Benchmarking is a crucial step in developing ever more sophisticated artificial intelligence. It provides a helpful abstraction of the AI’s capabilities and allows researchers a firm sense of how well the system is performing on specific tasks. But they are not without their drawbacks. Once an algorithm masters the static dataset from a given benchmark, researchers have to undertake the time-consuming process of developing a new one to further improve the AI. As AIs have improved over time, researchers have had to build new benchmarks with increasing frequency. As a Thursday Facebook post points out, “While it took the research community about 18 years to achieve human-level performance on MNIST and about six years to surpass humans on ImageNet, it took only about a year to beat humans on the GLUE benchmark for language understanding.”
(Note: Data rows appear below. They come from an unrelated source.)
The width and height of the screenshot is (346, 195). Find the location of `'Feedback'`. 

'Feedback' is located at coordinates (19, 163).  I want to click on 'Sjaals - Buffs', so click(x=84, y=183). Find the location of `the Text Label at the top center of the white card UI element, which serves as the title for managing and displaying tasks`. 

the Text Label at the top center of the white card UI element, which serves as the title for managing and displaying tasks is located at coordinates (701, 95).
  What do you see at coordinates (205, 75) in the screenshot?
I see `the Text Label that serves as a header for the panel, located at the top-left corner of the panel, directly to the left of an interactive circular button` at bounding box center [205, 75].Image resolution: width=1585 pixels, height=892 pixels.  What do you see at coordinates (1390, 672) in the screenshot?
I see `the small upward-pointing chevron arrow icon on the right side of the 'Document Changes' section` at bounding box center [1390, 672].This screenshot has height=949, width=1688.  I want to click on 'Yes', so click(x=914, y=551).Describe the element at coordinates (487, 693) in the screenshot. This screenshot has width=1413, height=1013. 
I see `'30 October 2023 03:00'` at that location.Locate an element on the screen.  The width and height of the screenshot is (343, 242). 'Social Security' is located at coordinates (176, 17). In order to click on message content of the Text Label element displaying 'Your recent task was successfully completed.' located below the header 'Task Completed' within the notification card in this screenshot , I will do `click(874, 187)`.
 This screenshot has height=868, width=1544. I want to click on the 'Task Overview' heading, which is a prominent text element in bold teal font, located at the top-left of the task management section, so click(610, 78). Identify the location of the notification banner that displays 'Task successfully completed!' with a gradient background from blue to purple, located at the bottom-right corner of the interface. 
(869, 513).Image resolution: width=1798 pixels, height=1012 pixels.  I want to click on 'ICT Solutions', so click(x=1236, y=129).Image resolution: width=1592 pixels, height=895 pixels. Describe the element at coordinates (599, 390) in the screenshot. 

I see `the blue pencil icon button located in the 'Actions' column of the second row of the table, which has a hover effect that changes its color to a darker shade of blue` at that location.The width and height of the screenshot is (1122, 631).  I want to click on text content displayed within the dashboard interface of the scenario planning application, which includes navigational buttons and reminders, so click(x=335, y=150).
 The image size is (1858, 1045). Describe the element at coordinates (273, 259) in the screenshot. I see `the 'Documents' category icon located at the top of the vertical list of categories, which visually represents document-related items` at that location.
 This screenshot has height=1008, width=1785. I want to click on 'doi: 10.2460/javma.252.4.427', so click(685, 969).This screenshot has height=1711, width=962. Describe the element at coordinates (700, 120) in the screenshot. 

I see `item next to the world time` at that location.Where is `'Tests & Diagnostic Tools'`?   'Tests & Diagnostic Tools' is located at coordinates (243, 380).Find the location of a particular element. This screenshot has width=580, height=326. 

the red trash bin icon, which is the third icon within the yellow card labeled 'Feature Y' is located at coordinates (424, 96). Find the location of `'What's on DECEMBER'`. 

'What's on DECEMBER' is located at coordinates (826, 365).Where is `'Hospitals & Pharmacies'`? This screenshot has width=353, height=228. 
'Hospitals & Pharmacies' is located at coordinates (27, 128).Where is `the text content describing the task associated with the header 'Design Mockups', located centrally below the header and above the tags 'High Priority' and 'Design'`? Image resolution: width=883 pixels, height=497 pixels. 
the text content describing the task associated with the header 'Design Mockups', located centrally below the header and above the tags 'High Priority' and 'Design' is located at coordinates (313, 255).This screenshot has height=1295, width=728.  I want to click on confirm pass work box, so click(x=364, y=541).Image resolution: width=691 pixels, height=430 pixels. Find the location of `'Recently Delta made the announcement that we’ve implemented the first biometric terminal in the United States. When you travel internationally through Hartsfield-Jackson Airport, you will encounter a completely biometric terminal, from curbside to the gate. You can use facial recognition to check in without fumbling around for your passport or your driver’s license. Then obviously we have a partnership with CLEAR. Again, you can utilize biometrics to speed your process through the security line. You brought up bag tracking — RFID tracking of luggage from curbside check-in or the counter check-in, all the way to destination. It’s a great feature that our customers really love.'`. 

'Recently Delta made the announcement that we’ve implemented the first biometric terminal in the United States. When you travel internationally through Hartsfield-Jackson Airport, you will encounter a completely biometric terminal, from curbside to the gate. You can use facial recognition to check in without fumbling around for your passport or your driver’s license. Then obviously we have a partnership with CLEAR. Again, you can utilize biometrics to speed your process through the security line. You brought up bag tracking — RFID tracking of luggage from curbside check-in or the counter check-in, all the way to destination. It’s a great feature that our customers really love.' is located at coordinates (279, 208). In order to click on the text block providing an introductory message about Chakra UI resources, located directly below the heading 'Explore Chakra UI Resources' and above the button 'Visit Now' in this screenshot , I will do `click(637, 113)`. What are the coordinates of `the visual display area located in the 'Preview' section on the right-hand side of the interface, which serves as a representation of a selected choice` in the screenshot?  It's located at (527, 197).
What’s more, these benchmarks might contain biases that the algorithm can exploit to improve its score -- such as image recognition AIs ignoring the subtle contextual differences between “how much” and “how many” and simply answering “2”. So Facebook’s AI research (FAIR) lab has taken a new approach to benchmarking: they’ve put humans in the loop to help train their natural language processing (NLP) AIs directly and dynamically.

The idea is simple: if an NLP model is designed to converse with humans then what better way to see how well it performs than by talking to it? Dubbed the Dynabench (as in “dynamic benchmarking”), this system relies on people to ask a series of NLP algorithms probing and linguistically challenging questions in an effort to trip them up. The less the algorithm can be fooled, the better it is at doing its job.

What’s more, this dynamic benchmarking system is largely unaffected by the issues that plague static benchmarks. “The process cannot saturate, it will be less prone to bias and artifacts, and it allows us to measure performance in ways that are closer to the real-world applications we care most about,” FAIR researcher Douwe Kiela wrote in the post.

“The nice thing about Dynabench is that if a bias exists in previous rounds and people find a way to exploit these models…” Kiela told Engadget, “we collect a lot of examples that can be used to train the model so that it doesn't make that mistake anymore.”

What’s really cool is that anyone can give Dynabench a try, it’s open to the public. Users simply have to log into the Dynabench portal to start chatting (via text of course) with a group of NLP models, there’s no experience required outside of a basic grasp on the English language. Moving forward, Kiela and his team hope to expand the system’s capabilities with more models, more modalities, and additional languages.